◆ ABOUT THIS EXERCISE
Once you reach the end of the data, transcribe all of it exactly.

Collected data entries

- Opening Delimiter -

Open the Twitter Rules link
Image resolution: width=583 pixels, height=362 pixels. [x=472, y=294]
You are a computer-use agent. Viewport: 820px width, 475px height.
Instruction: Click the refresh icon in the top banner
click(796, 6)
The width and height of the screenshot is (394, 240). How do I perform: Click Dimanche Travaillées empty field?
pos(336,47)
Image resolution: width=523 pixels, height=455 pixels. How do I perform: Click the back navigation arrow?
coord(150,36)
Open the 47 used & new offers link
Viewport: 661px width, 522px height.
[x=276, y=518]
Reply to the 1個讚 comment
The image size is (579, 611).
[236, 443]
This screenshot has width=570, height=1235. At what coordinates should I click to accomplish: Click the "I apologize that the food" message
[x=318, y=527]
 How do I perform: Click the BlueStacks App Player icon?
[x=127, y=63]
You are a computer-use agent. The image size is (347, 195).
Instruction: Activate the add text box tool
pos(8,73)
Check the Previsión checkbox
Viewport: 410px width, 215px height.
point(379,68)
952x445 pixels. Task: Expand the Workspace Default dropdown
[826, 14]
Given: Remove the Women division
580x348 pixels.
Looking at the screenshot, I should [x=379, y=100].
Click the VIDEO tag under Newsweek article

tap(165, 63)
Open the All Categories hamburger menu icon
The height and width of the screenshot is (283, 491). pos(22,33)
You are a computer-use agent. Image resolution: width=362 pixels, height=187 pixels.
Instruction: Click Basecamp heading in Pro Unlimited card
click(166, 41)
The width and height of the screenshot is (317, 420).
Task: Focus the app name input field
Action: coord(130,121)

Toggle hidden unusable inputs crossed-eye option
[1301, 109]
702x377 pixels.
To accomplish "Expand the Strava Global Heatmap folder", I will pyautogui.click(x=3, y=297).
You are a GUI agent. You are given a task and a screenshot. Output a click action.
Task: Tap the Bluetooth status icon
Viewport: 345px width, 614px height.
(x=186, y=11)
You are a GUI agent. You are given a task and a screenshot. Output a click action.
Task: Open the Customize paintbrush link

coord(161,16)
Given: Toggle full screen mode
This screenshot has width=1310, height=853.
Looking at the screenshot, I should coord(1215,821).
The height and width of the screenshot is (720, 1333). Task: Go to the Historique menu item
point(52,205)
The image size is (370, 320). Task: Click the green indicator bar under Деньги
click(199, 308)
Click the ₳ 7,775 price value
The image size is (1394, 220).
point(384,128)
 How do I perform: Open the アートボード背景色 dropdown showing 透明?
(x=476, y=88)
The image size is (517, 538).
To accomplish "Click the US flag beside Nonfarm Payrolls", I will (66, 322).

- Closing Delimiter -

◆ WRITTEN SOLUTION
Open the Twitter Rules link
Image resolution: width=583 pixels, height=362 pixels. [x=472, y=294]
You are a computer-use agent. Viewport: 820px width, 475px height.
Instruction: Click the refresh icon in the top banner
click(796, 6)
The width and height of the screenshot is (394, 240). How do I perform: Click Dimanche Travaillées empty field?
pos(336,47)
Image resolution: width=523 pixels, height=455 pixels. How do I perform: Click the back navigation arrow?
coord(150,36)
Open the 47 used & new offers link
Viewport: 661px width, 522px height.
[x=276, y=518]
Reply to the 1個讚 comment
The image size is (579, 611).
[236, 443]
This screenshot has width=570, height=1235. At what coordinates should I click to accomplish: Click the "I apologize that the food" message
[x=318, y=527]
 How do I perform: Click the BlueStacks App Player icon?
[x=127, y=63]
You are a computer-use agent. The image size is (347, 195).
Instruction: Activate the add text box tool
pos(8,73)
Check the Previsión checkbox
Viewport: 410px width, 215px height.
point(379,68)
952x445 pixels. Task: Expand the Workspace Default dropdown
[826, 14]
Given: Remove the Women division
580x348 pixels.
Looking at the screenshot, I should [x=379, y=100].
Click the VIDEO tag under Newsweek article

tap(165, 63)
Open the All Categories hamburger menu icon
The height and width of the screenshot is (283, 491). pos(22,33)
You are a computer-use agent. Image resolution: width=362 pixels, height=187 pixels.
Instruction: Click Basecamp heading in Pro Unlimited card
click(166, 41)
The width and height of the screenshot is (317, 420).
Task: Focus the app name input field
Action: coord(130,121)

Toggle hidden unusable inputs crossed-eye option
[1301, 109]
702x377 pixels.
To accomplish "Expand the Strava Global Heatmap folder", I will pyautogui.click(x=3, y=297).
You are a GUI agent. You are given a task and a screenshot. Output a click action.
Task: Tap the Bluetooth status icon
Viewport: 345px width, 614px height.
(x=186, y=11)
You are a GUI agent. You are given a task and a screenshot. Output a click action.
Task: Open the Customize paintbrush link

coord(161,16)
Given: Toggle full screen mode
This screenshot has width=1310, height=853.
Looking at the screenshot, I should coord(1215,821).
The height and width of the screenshot is (720, 1333). Task: Go to the Historique menu item
point(52,205)
The image size is (370, 320). Task: Click the green indicator bar under Деньги
click(199, 308)
Click the ₳ 7,775 price value
The image size is (1394, 220).
point(384,128)
 How do I perform: Open the アートボード背景色 dropdown showing 透明?
(x=476, y=88)
The image size is (517, 538).
To accomplish "Click the US flag beside Nonfarm Payrolls", I will (66, 322).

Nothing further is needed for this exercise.